Brief
Determine how many lines in the entries below contain "screenshot", and output that number alone.

——

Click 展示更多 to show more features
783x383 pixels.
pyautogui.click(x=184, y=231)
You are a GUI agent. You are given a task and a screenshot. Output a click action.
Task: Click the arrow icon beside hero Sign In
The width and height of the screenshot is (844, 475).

——

Task response
2